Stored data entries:
————

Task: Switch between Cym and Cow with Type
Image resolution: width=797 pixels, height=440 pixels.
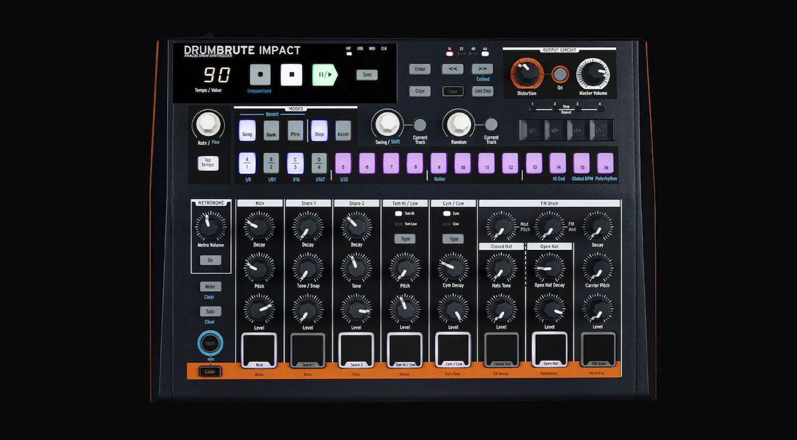Action: click(453, 239)
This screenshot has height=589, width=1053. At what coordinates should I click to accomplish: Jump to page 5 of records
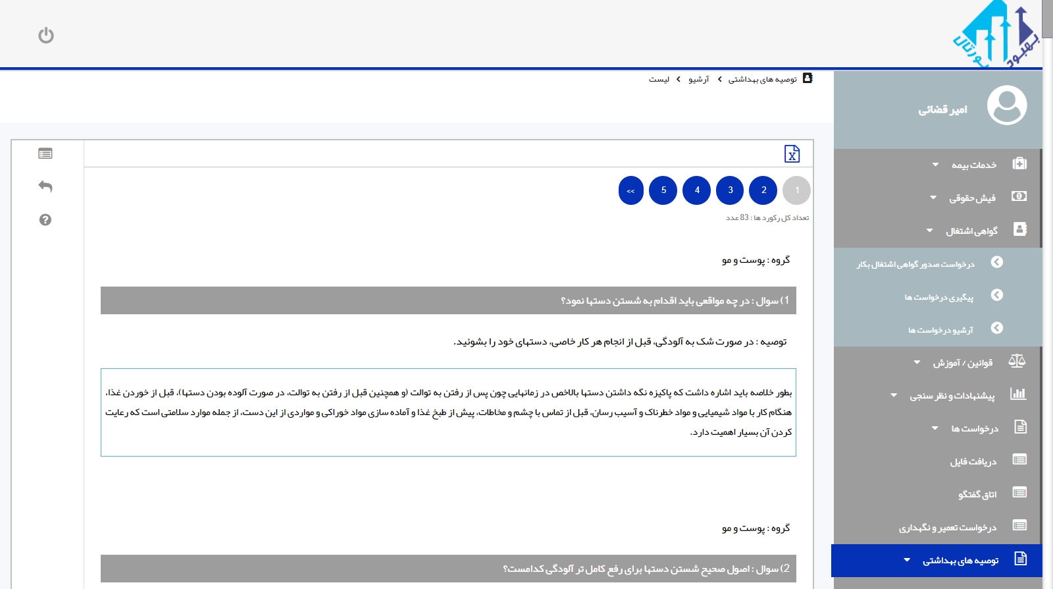pos(663,190)
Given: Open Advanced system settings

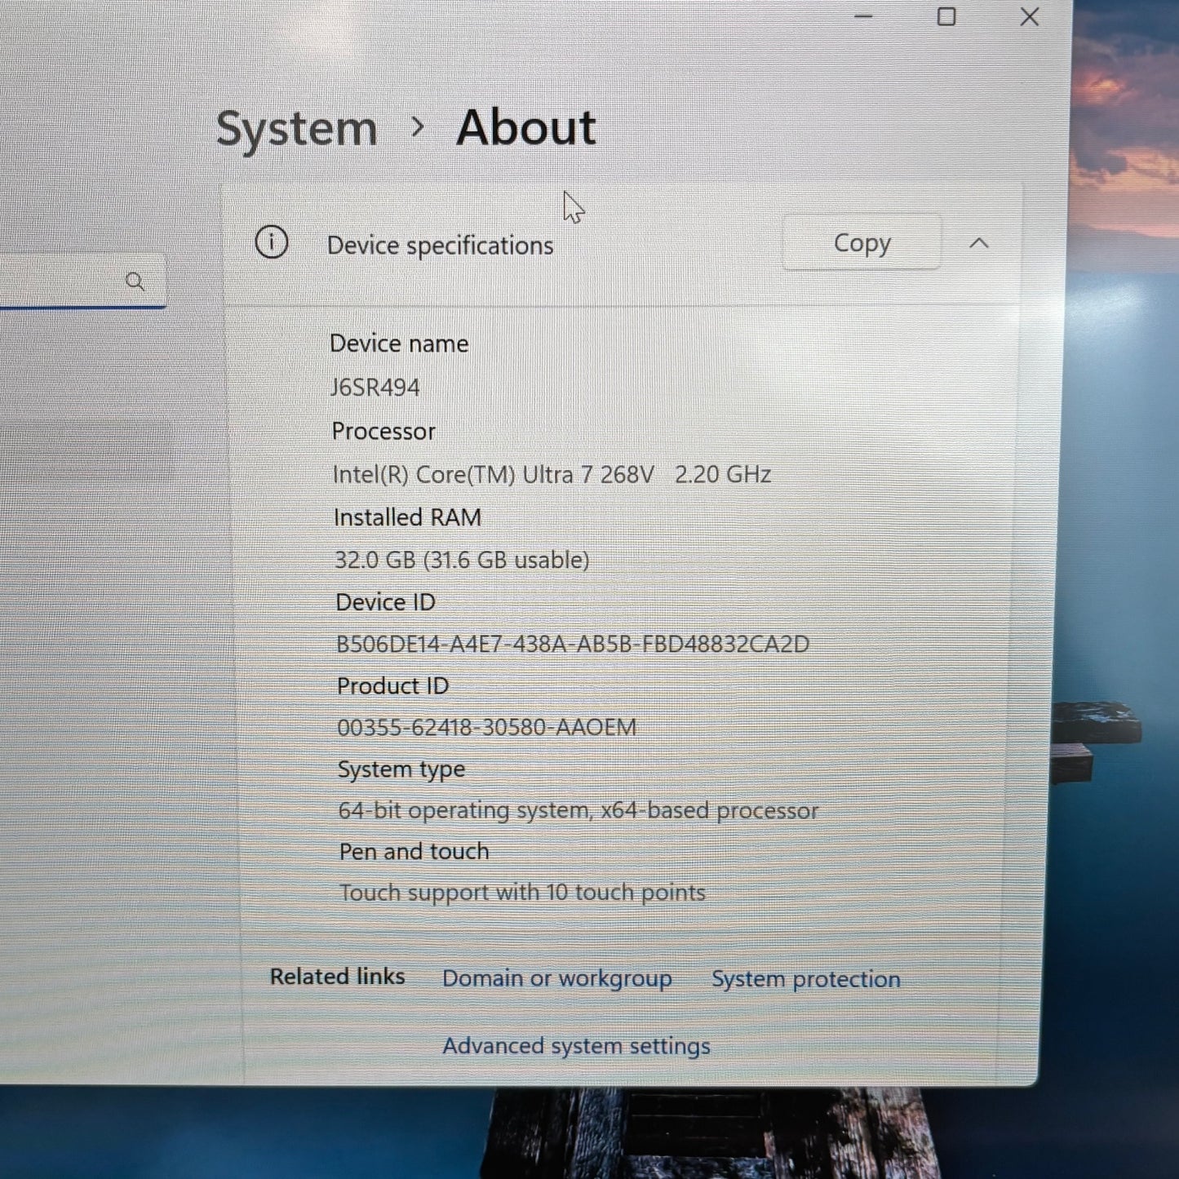Looking at the screenshot, I should tap(576, 1045).
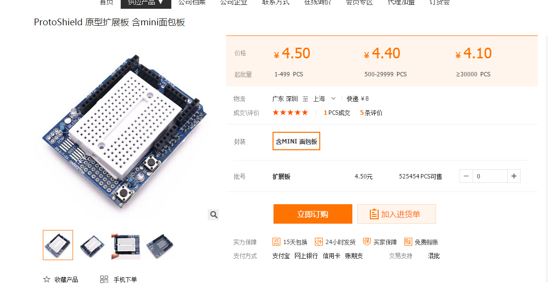
Task: Click the quantity input field
Action: coord(490,176)
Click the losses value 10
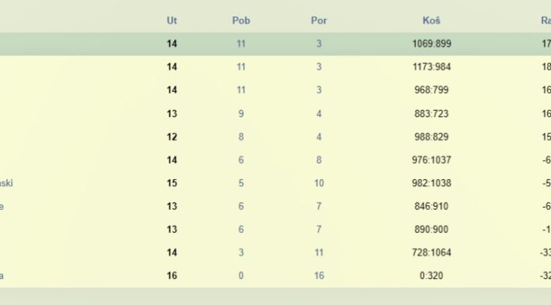Screen dimensions: 551x305 319,183
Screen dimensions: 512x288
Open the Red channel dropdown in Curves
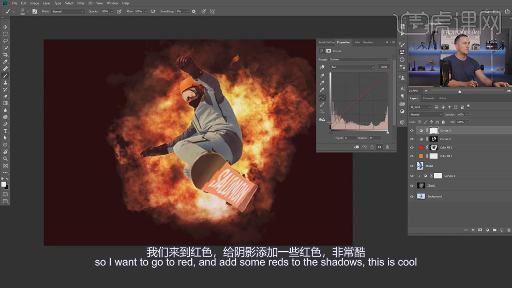pyautogui.click(x=352, y=67)
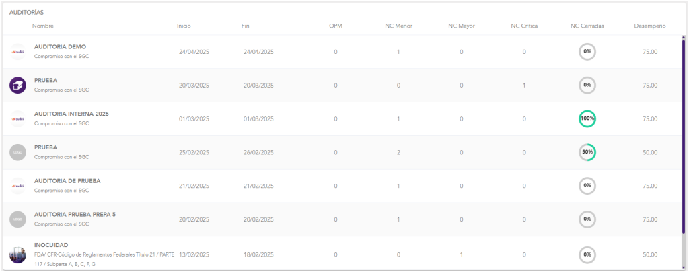Sort by the Inicio column header
The height and width of the screenshot is (272, 689).
point(184,26)
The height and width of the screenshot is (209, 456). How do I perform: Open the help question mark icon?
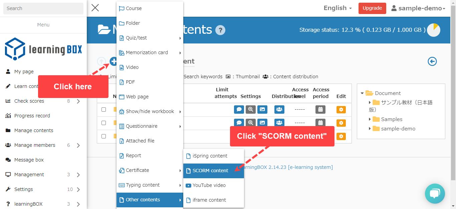pos(220,30)
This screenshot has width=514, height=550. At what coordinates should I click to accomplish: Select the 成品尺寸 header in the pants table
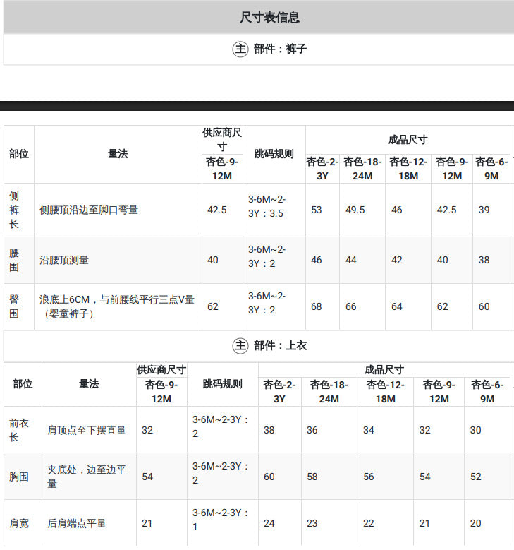[x=408, y=140]
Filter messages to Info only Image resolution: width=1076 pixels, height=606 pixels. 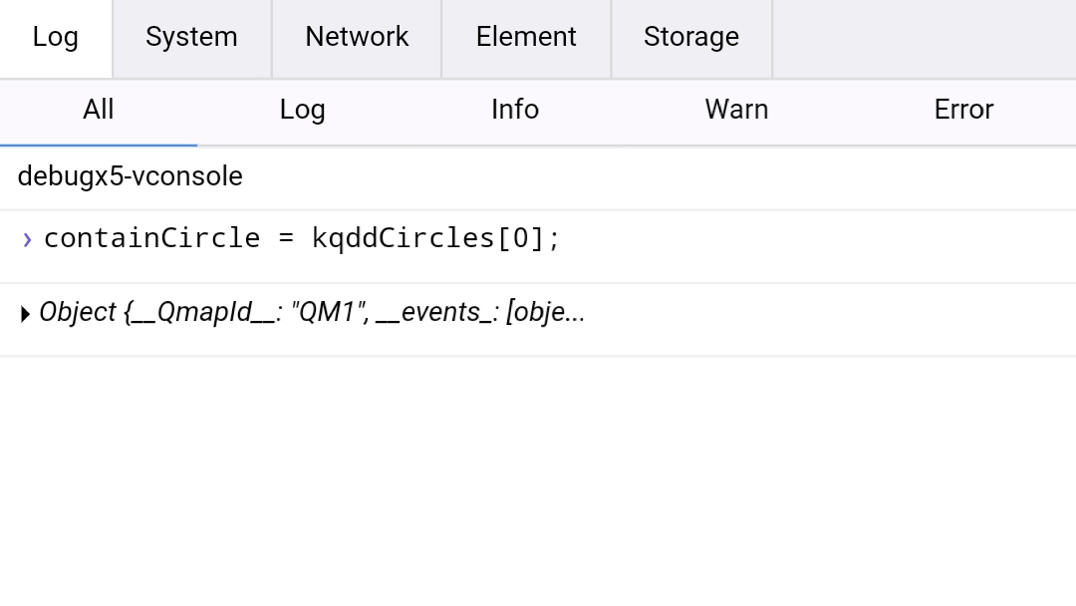pos(515,110)
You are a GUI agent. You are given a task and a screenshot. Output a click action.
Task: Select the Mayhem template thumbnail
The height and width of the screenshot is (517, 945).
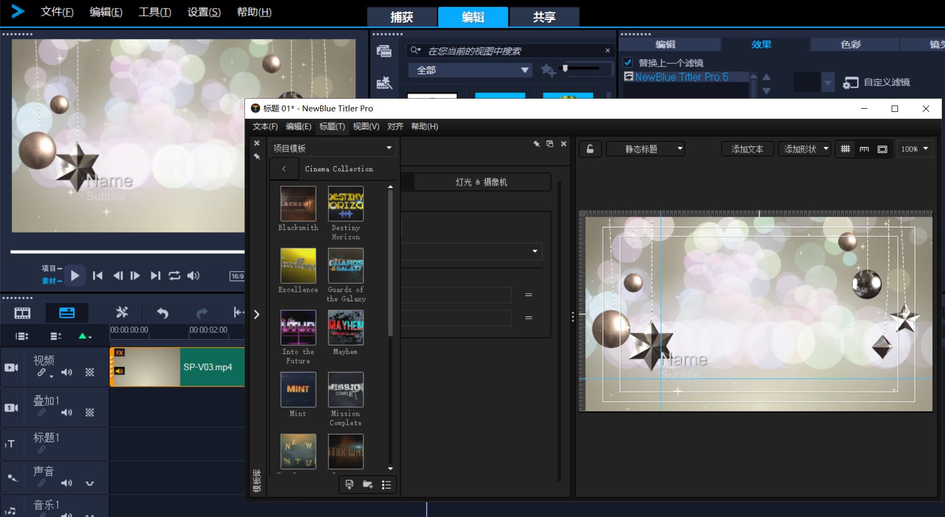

————

Exercise instructions:
With pictures left out, transcribe each line from the one containing "You are a GUI" through the end of the data, both ends included.

Reply to the task:
You are a GUI agent. You are given a task and a screenshot. Output a click action.
Task: Select the Mayhem template thumbnail
The height and width of the screenshot is (517, 945).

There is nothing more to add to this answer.